Research On Exploitation And Defense Of Clickjacking Vulnerability In Android System

In recent years, with the popularity of mobile Internet, mobile network traffic increase greatly. Methods of users accessing to the Internet have become increasingly diverse, more and more users choose mobile phones or other mobile platform to access to the Internet. With the development of mobile Internet transmission capacity and the mobile intelligent terminal, mobile terminals can realize more and more function, and now users can not only realize functions such as web browsing on a mobile device, but also achieve functions of financial payment, mobile office, social network and so on. Therefore, the mobile Internet security has received widespread concern and attention.Web security is an important part of traditional Internet security. In the traditional desktop platform web attacks such as XSS(Cross-Site Scripting), CSRF(Cross-Site Request Forgery), Clickjacking etc. caused a lot of harm. With the development of mobile Internet, such attacks occur gradually in mobile platforms.In this dessertation we research the clickjacking attack in traditional desktop platform, analyzing the means to exploit vulnerabilities of different attacks, as well as the attacks combined other Web attacks.At the same time we research some existing Clickjacking attack defense methods, including X-Frame-Options and Frame Busting. After that, we research the exploitation of Clickjacking vunlnerabilities the Android system.
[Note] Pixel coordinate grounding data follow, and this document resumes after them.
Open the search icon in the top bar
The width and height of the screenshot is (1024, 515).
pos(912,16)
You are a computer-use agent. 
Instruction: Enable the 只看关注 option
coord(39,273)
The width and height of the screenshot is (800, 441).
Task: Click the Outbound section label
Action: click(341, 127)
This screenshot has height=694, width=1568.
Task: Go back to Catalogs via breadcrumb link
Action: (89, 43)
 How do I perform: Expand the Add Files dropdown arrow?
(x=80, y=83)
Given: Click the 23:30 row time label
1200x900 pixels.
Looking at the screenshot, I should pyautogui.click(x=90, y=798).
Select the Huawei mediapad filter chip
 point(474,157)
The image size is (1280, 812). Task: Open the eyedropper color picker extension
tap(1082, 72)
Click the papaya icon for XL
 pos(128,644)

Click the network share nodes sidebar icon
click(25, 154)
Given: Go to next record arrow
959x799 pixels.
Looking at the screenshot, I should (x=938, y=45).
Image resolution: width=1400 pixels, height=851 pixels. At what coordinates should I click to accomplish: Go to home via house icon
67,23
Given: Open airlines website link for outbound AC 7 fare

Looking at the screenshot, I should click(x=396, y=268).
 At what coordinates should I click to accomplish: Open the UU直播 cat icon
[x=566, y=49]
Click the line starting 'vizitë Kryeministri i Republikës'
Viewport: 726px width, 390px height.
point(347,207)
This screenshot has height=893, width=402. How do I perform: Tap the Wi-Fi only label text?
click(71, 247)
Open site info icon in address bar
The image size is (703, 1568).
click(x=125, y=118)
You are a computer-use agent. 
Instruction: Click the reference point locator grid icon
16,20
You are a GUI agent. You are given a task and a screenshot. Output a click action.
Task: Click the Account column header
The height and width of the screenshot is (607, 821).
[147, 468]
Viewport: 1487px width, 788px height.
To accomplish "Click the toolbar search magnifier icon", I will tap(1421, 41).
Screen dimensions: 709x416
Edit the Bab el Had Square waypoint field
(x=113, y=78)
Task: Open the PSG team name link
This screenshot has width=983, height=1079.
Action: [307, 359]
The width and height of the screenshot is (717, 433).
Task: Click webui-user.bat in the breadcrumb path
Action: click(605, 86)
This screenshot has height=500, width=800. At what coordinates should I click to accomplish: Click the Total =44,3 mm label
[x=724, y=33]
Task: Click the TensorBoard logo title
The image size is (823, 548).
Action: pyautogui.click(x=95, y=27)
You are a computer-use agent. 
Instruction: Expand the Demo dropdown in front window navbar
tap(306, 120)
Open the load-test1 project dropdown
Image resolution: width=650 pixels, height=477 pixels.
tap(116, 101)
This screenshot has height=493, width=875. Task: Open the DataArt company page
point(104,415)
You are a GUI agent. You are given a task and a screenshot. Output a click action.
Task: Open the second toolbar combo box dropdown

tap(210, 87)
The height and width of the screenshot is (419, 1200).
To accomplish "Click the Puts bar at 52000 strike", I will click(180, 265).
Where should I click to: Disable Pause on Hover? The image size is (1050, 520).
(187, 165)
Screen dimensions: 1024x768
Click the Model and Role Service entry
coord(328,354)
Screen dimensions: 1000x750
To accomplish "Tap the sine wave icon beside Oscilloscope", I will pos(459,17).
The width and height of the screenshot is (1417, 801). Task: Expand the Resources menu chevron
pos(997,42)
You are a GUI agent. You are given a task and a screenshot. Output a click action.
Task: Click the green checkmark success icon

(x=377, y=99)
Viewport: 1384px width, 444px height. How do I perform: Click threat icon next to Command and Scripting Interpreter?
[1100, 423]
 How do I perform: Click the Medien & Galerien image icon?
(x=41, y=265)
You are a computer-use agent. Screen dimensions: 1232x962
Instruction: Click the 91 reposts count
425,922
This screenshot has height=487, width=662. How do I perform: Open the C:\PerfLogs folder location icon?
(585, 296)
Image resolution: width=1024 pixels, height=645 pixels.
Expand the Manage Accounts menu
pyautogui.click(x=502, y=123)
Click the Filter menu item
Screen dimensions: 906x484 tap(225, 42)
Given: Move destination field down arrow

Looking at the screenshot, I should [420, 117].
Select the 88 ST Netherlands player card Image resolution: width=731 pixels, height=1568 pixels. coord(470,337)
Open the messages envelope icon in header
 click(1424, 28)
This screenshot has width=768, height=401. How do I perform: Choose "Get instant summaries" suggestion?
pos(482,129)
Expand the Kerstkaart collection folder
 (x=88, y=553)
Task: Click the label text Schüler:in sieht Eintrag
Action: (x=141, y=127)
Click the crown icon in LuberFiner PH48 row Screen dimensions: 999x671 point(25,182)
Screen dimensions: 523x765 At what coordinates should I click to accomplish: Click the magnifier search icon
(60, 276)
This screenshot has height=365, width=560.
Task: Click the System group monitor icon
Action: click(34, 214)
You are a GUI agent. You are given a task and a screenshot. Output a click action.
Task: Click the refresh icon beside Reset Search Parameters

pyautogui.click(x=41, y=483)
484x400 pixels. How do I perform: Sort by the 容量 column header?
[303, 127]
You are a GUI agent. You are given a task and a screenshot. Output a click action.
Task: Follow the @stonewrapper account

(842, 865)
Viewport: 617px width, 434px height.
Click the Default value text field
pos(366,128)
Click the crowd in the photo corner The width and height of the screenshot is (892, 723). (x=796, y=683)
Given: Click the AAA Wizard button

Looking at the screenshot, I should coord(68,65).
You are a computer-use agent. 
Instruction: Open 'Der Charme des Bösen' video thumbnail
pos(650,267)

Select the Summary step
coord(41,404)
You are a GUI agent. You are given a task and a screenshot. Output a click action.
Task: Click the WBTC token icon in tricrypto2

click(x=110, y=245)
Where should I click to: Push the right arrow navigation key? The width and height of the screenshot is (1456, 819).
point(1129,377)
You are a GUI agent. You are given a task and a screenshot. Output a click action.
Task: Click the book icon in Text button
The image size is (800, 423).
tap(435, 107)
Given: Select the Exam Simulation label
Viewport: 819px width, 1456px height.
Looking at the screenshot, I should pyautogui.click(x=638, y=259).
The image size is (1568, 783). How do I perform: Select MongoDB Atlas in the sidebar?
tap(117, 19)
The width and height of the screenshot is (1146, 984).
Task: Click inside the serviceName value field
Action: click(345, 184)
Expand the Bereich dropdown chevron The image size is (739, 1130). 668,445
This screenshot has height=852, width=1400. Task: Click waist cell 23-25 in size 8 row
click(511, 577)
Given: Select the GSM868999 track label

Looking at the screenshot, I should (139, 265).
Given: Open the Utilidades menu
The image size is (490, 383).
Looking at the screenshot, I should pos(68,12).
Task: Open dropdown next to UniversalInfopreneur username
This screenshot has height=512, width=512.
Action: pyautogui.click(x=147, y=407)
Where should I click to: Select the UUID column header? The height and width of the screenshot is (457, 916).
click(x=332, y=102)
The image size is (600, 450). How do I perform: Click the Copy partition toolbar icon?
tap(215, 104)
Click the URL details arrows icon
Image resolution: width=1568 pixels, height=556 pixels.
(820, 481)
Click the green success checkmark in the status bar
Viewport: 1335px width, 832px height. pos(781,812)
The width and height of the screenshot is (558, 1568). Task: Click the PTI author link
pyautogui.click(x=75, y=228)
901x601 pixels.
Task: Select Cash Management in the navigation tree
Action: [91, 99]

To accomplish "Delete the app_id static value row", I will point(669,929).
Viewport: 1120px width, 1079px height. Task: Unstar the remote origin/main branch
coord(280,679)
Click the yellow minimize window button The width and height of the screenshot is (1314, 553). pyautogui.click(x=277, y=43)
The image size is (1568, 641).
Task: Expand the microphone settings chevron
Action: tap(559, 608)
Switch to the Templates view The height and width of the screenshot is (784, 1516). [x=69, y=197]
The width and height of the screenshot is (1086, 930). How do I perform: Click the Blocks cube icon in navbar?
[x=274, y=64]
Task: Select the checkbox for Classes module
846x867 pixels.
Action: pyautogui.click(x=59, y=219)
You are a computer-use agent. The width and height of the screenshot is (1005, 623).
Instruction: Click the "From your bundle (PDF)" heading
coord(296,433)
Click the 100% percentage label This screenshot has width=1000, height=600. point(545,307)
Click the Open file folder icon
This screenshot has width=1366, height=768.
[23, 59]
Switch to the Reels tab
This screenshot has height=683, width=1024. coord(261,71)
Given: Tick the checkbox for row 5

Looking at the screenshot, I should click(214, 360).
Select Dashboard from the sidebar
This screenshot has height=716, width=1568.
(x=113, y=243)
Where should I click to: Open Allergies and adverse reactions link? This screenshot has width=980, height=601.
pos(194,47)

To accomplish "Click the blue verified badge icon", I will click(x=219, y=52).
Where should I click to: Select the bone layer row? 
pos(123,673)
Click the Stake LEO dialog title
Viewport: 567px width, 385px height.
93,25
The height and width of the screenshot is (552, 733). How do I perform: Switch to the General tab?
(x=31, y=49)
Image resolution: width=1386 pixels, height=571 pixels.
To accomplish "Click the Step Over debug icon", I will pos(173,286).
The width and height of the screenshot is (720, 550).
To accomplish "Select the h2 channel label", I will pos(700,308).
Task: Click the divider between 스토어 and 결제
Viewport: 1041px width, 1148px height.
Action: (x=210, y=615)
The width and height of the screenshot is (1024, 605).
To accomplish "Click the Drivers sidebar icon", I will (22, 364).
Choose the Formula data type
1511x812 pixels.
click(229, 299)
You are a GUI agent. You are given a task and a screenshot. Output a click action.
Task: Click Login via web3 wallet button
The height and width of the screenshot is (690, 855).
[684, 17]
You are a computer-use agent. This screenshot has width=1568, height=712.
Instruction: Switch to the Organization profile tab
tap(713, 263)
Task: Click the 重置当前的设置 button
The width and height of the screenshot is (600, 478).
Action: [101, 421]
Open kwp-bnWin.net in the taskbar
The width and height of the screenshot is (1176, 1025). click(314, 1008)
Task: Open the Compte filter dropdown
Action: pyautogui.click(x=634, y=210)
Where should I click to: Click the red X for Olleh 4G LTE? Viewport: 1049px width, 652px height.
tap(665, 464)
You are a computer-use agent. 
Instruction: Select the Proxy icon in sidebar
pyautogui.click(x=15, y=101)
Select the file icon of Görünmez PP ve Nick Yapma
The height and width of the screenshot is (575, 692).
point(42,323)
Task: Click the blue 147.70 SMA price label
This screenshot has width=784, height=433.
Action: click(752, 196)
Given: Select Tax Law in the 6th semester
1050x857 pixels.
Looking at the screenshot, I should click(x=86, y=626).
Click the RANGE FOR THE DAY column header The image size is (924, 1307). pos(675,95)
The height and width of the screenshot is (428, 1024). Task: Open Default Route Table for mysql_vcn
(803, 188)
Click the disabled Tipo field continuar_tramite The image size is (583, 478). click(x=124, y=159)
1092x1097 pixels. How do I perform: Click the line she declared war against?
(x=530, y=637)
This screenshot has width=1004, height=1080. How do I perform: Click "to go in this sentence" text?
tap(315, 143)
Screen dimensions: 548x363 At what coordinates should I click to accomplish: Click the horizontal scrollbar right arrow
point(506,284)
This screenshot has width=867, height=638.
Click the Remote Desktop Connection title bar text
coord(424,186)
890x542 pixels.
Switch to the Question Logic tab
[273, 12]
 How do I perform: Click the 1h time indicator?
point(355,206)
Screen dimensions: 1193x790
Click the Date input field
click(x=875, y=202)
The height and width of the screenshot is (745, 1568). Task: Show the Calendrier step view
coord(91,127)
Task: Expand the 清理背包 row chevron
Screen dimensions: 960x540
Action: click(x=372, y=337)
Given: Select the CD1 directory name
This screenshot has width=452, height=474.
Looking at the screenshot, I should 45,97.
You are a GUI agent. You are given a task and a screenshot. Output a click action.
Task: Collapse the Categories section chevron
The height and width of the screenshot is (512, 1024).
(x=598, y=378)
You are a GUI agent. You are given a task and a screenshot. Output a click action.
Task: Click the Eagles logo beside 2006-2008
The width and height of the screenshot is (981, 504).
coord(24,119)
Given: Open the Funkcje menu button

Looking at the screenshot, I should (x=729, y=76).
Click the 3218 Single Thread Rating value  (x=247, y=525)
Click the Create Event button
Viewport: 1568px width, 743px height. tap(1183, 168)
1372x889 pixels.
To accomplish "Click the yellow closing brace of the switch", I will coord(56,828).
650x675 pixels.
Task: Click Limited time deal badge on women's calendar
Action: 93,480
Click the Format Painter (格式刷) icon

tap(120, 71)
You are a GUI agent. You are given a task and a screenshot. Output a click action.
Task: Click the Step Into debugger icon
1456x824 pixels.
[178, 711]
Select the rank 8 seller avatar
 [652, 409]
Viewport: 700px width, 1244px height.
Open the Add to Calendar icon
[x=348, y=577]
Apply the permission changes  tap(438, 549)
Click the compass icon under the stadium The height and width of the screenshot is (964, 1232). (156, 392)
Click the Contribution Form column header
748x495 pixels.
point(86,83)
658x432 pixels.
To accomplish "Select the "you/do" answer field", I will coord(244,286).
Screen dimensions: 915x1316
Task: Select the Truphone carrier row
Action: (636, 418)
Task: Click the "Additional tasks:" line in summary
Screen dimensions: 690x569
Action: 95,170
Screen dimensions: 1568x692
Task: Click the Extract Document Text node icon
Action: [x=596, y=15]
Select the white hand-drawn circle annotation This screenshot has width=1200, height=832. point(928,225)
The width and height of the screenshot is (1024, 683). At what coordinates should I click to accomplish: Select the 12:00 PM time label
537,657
The main advantage of this type of attack in Android systems and other mobile platforms is the use of specific attributes as the traditional method of Clickjacking defense will be ineffective.As the traditional methods of Clickjacking defense is ineffective in the Android mobile platform system, we presents a Clickjacking defense method based on visual integrity. The method can remind users or restrict users' privileges by detecting the visual integrity of the web page. As the causes of Clickjacking is the compromise of visual integrity, the content what user sees does not match the actual page content, so this defense method could mitigate most kinds of Clickjacking attacks.